Short problem | Turn the lines below into a numbered list, leaving out any blank lines.

Dataset entries |
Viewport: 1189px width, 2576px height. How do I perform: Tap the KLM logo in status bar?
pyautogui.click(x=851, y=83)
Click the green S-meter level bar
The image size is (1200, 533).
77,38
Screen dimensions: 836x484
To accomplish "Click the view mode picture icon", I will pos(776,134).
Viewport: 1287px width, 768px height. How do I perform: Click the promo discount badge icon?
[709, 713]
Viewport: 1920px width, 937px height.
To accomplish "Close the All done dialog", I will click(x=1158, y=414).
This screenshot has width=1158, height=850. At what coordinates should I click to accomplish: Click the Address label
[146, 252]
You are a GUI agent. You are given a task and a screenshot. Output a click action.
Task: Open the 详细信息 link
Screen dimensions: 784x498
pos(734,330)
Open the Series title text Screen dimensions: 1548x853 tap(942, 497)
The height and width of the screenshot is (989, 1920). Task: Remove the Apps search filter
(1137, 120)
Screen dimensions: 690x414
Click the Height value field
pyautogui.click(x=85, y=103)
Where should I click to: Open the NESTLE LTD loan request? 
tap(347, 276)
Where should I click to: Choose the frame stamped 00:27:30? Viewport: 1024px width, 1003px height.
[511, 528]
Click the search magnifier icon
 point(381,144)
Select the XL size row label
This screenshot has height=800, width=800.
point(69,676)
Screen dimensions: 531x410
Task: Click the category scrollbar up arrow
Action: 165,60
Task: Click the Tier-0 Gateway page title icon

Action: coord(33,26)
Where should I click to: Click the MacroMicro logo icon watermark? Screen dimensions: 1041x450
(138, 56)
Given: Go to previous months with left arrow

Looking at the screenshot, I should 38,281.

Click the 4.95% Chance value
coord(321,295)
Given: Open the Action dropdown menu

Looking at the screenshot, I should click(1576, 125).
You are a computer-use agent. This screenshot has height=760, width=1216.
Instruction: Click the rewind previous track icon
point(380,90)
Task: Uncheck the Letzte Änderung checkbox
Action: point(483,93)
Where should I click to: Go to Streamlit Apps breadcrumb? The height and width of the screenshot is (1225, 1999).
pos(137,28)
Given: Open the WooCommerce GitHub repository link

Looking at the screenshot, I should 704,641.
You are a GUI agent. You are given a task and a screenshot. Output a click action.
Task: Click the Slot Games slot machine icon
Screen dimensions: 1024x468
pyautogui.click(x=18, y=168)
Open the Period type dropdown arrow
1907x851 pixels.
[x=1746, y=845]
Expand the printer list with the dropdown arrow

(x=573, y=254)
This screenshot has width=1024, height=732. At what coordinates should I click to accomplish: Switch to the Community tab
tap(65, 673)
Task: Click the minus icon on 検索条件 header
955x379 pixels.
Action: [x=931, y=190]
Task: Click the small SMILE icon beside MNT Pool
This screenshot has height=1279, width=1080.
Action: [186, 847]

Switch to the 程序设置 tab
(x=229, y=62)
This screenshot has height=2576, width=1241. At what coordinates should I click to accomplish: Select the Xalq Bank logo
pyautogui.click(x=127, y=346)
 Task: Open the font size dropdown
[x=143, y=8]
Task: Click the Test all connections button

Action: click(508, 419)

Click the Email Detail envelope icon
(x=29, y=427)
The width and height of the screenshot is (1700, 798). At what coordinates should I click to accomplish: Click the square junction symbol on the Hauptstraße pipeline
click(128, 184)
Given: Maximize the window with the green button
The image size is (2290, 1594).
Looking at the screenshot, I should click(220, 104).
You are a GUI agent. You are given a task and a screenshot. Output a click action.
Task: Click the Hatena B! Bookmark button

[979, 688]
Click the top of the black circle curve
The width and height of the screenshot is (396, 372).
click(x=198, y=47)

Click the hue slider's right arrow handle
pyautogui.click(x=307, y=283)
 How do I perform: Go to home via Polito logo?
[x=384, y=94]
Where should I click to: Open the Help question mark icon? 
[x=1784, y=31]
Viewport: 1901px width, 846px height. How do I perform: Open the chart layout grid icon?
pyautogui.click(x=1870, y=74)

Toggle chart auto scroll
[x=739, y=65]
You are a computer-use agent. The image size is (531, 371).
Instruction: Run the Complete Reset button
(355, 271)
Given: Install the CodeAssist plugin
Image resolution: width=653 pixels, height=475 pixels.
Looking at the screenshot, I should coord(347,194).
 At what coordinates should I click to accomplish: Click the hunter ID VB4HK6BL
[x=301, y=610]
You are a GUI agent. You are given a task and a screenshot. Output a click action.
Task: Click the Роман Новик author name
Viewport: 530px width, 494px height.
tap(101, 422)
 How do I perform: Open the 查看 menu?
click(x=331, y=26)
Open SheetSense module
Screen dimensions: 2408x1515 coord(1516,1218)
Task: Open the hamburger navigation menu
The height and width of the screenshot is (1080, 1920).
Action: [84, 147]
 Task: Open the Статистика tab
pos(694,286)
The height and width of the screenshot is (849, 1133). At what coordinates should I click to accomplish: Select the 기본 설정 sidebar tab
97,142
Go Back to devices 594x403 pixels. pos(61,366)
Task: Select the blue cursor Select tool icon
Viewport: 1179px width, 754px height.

Answer for the task |
1. Viewport: 1189px width, 2576px height. How do I perform: Tap the KLM logo in status bar?
2. pyautogui.click(x=851, y=83)
3. Click the green S-meter level bar
4. The image size is (1200, 533).
5. 77,38
6. Screen dimensions: 836x484
7. To accomplish "Click the view mode picture icon", I will pos(776,134).
8. Viewport: 1287px width, 768px height. How do I perform: Click the promo discount badge icon?
9. [709, 713]
10. Viewport: 1920px width, 937px height.
11. To accomplish "Close the All done dialog", I will click(x=1158, y=414).
12. This screenshot has width=1158, height=850. At what coordinates should I click to accomplish: Click the Address label
13. [146, 252]
14. You are a GUI agent. You are given a task and a screenshot. Output a click action.
15. Task: Open the 详细信息 link
16. Screen dimensions: 784x498
17. pos(734,330)
18. Open the Series title text Screen dimensions: 1548x853 tap(942, 497)
19. The height and width of the screenshot is (989, 1920). Task: Remove the Apps search filter
20. (1137, 120)
21. Screen dimensions: 690x414
22. Click the Height value field
23. pyautogui.click(x=85, y=103)
24. Where should I click to: Open the NESTLE LTD loan request? 
25. tap(347, 276)
26. Where should I click to: Choose the frame stamped 00:27:30? Viewport: 1024px width, 1003px height.
27. [511, 528]
28. Click the search magnifier icon
29.  point(381,144)
30. Select the XL size row label
31. This screenshot has height=800, width=800.
32. point(69,676)
33. Screen dimensions: 531x410
34. Task: Click the category scrollbar up arrow
35. Action: 165,60
36. Task: Click the Tier-0 Gateway page title icon
37. Action: coord(33,26)
38. Where should I click to: Click the MacroMicro logo icon watermark? Screen dimensions: 1041x450
39. (138, 56)
40. Given: Go to previous months with left arrow
41. Looking at the screenshot, I should 38,281.
42. Click the 4.95% Chance value
43. coord(321,295)
44. Given: Open the Action dropdown menu
45. Looking at the screenshot, I should click(1576, 125).
46. You are a computer-use agent. This screenshot has height=760, width=1216.
47. Instruction: Click the rewind previous track icon
48. point(380,90)
49. Task: Uncheck the Letzte Änderung checkbox
50. Action: point(483,93)
51. Where should I click to: Go to Streamlit Apps breadcrumb? The height and width of the screenshot is (1225, 1999).
52. pos(137,28)
53. Given: Open the WooCommerce GitHub repository link
54. Looking at the screenshot, I should 704,641.
55. You are a GUI agent. You are given a task and a screenshot. Output a click action.
56. Task: Click the Slot Games slot machine icon
57. Screen dimensions: 1024x468
58. pyautogui.click(x=18, y=168)
59. Open the Period type dropdown arrow
60. 1907x851 pixels.
61. [x=1746, y=845]
62. Expand the printer list with the dropdown arrow
63. (x=573, y=254)
64. This screenshot has width=1024, height=732. At what coordinates should I click to accomplish: Switch to the Community tab
65. tap(65, 673)
66. Task: Click the minus icon on 検索条件 header
67. 955x379 pixels.
68. Action: [x=931, y=190]
69. Task: Click the small SMILE icon beside MNT Pool
70. This screenshot has height=1279, width=1080.
71. Action: [186, 847]
72. Switch to the 程序设置 tab
73. (x=229, y=62)
74. This screenshot has height=2576, width=1241. At what coordinates should I click to accomplish: Select the Xalq Bank logo
75. pyautogui.click(x=127, y=346)
76.  Task: Open the font size dropdown
77. [x=143, y=8]
78. Task: Click the Test all connections button
79. Action: click(508, 419)
80. Click the Email Detail envelope icon
81. (x=29, y=427)
82. The width and height of the screenshot is (1700, 798). At what coordinates should I click to accomplish: Click the square junction symbol on the Hauptstraße pipeline
83. click(128, 184)
84. Given: Maximize the window with the green button
85. The image size is (2290, 1594).
86. Looking at the screenshot, I should click(220, 104).
87. You are a GUI agent. You are given a task and a screenshot. Output a click action.
88. Task: Click the Hatena B! Bookmark button
89. [979, 688]
90. Click the top of the black circle curve
91. The width and height of the screenshot is (396, 372).
92. click(x=198, y=47)
93. Click the hue slider's right arrow handle
94. pyautogui.click(x=307, y=283)
95.  How do I perform: Go to home via Polito logo?
96. [x=384, y=94]
97. Where should I click to: Open the Help question mark icon? 
98. [x=1784, y=31]
99. Viewport: 1901px width, 846px height. How do I perform: Open the chart layout grid icon?
100. pyautogui.click(x=1870, y=74)
101. Toggle chart auto scroll
102. [x=739, y=65]
103. You are a computer-use agent. The image size is (531, 371).
104. Instruction: Run the Complete Reset button
105. (355, 271)
106. Given: Install the CodeAssist plugin
107. Image resolution: width=653 pixels, height=475 pixels.
108. Looking at the screenshot, I should coord(347,194).
109.  At what coordinates should I click to accomplish: Click the hunter ID VB4HK6BL
110. [x=301, y=610]
111. You are a GUI agent. You are given a task and a screenshot. Output a click action.
112. Task: Click the Роман Новик author name
113. Viewport: 530px width, 494px height.
114. tap(101, 422)
115.  How do I perform: Open the 查看 menu?
116. click(x=331, y=26)
117. Open SheetSense module
118. Screen dimensions: 2408x1515 coord(1516,1218)
119. Task: Open the hamburger navigation menu
120. The height and width of the screenshot is (1080, 1920).
121. Action: [84, 147]
122.  Task: Open the Статистика tab
123. pos(694,286)
124. The height and width of the screenshot is (849, 1133). At what coordinates should I click to accomplish: Select the 기본 설정 sidebar tab
125. 97,142
126. Go Back to devices 594x403 pixels. pos(61,366)
127. Task: Select the blue cursor Select tool icon
128. Viewport: 1179px width, 754px height.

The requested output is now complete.